Join Types

So far, you have used only simple joins known as inner joins or equijoins. You'll now take a look at three additional join types: the self join, the natural join, and the outer join.

Creating Self-Joins

As I mentioned earlier, one of the primary reasons to use table aliases is to be able to refer to the same table more than once in a single SELECT statement. An example will demonstrate this.

Suppose you wanted to send a mailing to all the customer contacts who work for the same company for which Jim Jones works. This query requires that you first find out which company Jim Jones works for, and next which customers work for that company. The following is one way to approach this problem:

SELECT cust_id, cust_name, cust_contact
FROM Customers
WHERE cust_name = (SELECT cust_name
                   FROM Customers
                   WHERE cust_contact = 'Jim Jones'),

cust_id                 cust_name          cust_contact
--------                --------------     --------------
1000000003              Fun4All            Jim Jones
1000000004              Fun4All            Denise L. Stephens

This first solution uses subqueries. The inner SELECT statement does a simple retrieval to return the cust_name of the company that Jim Jones works for. That name is the one used in the WHERE clause of the outer query so that all employees who work for that company are retrieved. (You learned all about subqueries in Lesson 11. Refer to that lesson for more information.)

Now look at the same query using a join:

SELECT c1.cust_id, c1.cust_name, c1.cust_contact
FROM Customers AS c1, Customers AS c2
WHERE c1.cust_name = c2.cust_name
 AND c2.cust_contact = 'Jim Jones';

cust_id            cust_name            cust_contact
-------            -----------          --------------
1000000003         Fun4All              Jim Jones
1000000004         Fun4All              Denise L. Stephens

Here is the Oracle version of this statement:

SELECT c1.cust_id, c1.cust_name, c1.cust_contact
FROM Customers c1, Customers c2
WHERE c1.cust_name = c2.cust_name
 AND c2.cust_contact = 'Jim Jones';

The two tables needed in this query are actually the same table, and so the Customers table appears in the FROM clause twice. Although this is perfectly legal, any references to table Customers would be ambiguous because the DBMS does not know which Customers table you are referring to.
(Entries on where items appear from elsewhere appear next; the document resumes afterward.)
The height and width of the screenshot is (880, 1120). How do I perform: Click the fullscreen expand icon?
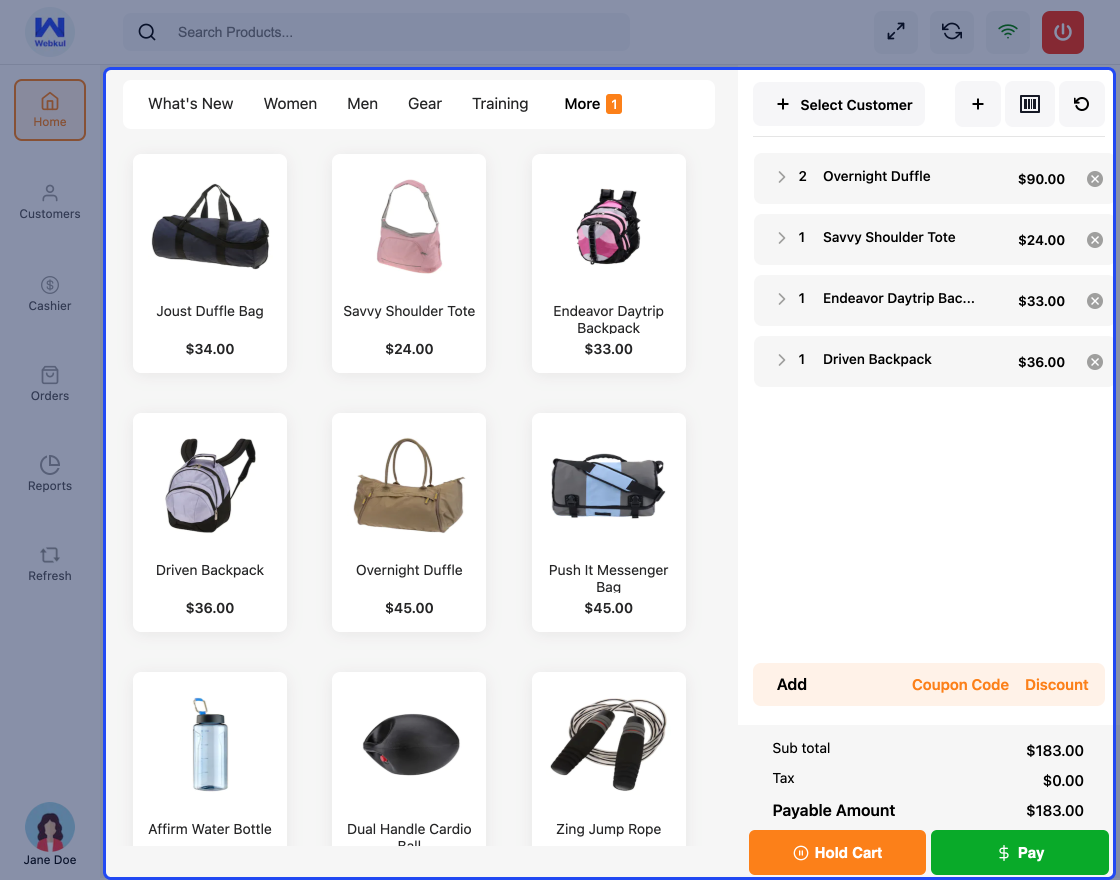click(x=895, y=32)
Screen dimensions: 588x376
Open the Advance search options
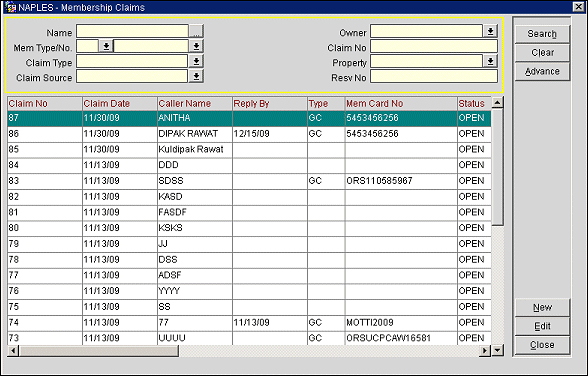tap(542, 71)
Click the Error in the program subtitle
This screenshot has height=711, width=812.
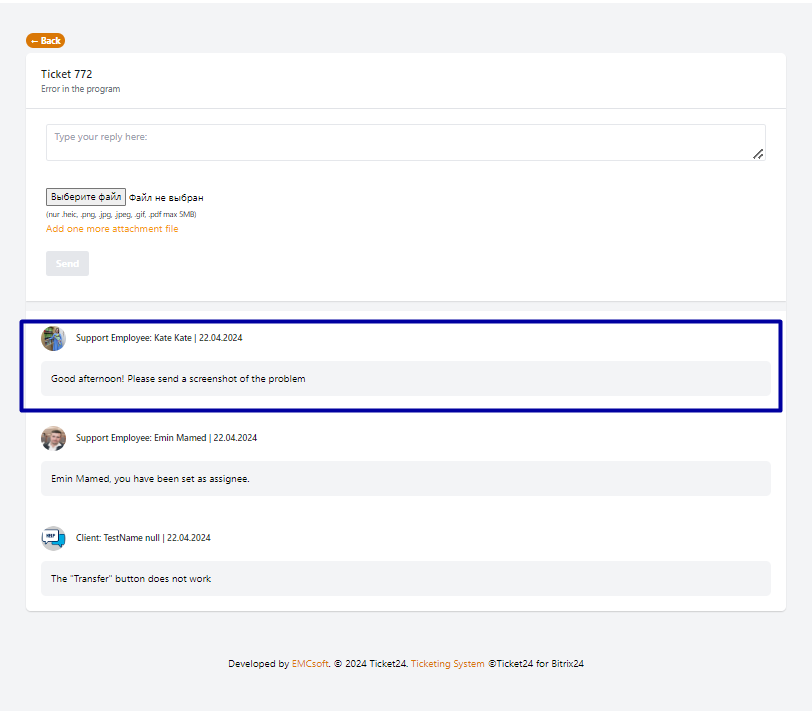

To resolve this problem table aliases are used. The first occurrence of Customers has an alias of C1, and the second has an alias of C2. Now those aliases can be used as table names. The SELECT statement, for example, uses the C1 prefix to explicitly state the full name of the desired columns. If it did not, the DBMS would return an error because there are two columns named cust_id, cust_name, and cust_contact. It cannot know which one you want (even though, in truth, they are one and the same). The WHERE clause first joins the tables, and then it filters the data by cust_contact in the second table to return only the desired data.

Tip

Self Joins Instead of Subqueries Self joins are often used to replace statements using subqueries that retrieve data from the same table as the outer statement. Although the end result is the same, many DBMSs process joins far more quickly than they do subqueries. It is usually worth experimenting with both to determine which performs better.


Natural Joins

Whenever tables are joined, at least one column will appear in more than one table (the columns being joined). Standard joins (the inner joins that you learned about in the last lesson) return all data, even multiple occurrences of the same column. A natural join simply eliminates those multiple occurrences so that only one of each column is returned.

How does it do this? The answer is it doesn't—you do it. A natural join is a join in which you select only columns that are unique. This is typically done using a wildcard (SELECT *) for one table and explicit subsets of the columns for all other tables. The following is an example:

SELECT C.*, O.order_num, O.order_date, OI.prod_id, OI. quantity, OI.item_price
FROM Customers AS C, Orders AS O, OrderItems AS OI
WHERE C.cust_id = O.cust_id
 AND OI.order_num = O.order_num
 AND prod_id = 'RGAN01';

Oracle users should use the following syntax (minus the AS keyword used above):

SELECT C.*, O.order_num, O.order_date, OI.prod_id, OI. quantity, OI.item_price
FROM Customers C, Orders O, OrderItems OI
WHERE C.cust_id = O.cust_id
 AND OI.order_num = O.order_num
 AND prod_id = 'RGAN01';

In this example, a wildcard is used for the first table only. All other columns are explicitly listed so that no duplicate columns are retrieved.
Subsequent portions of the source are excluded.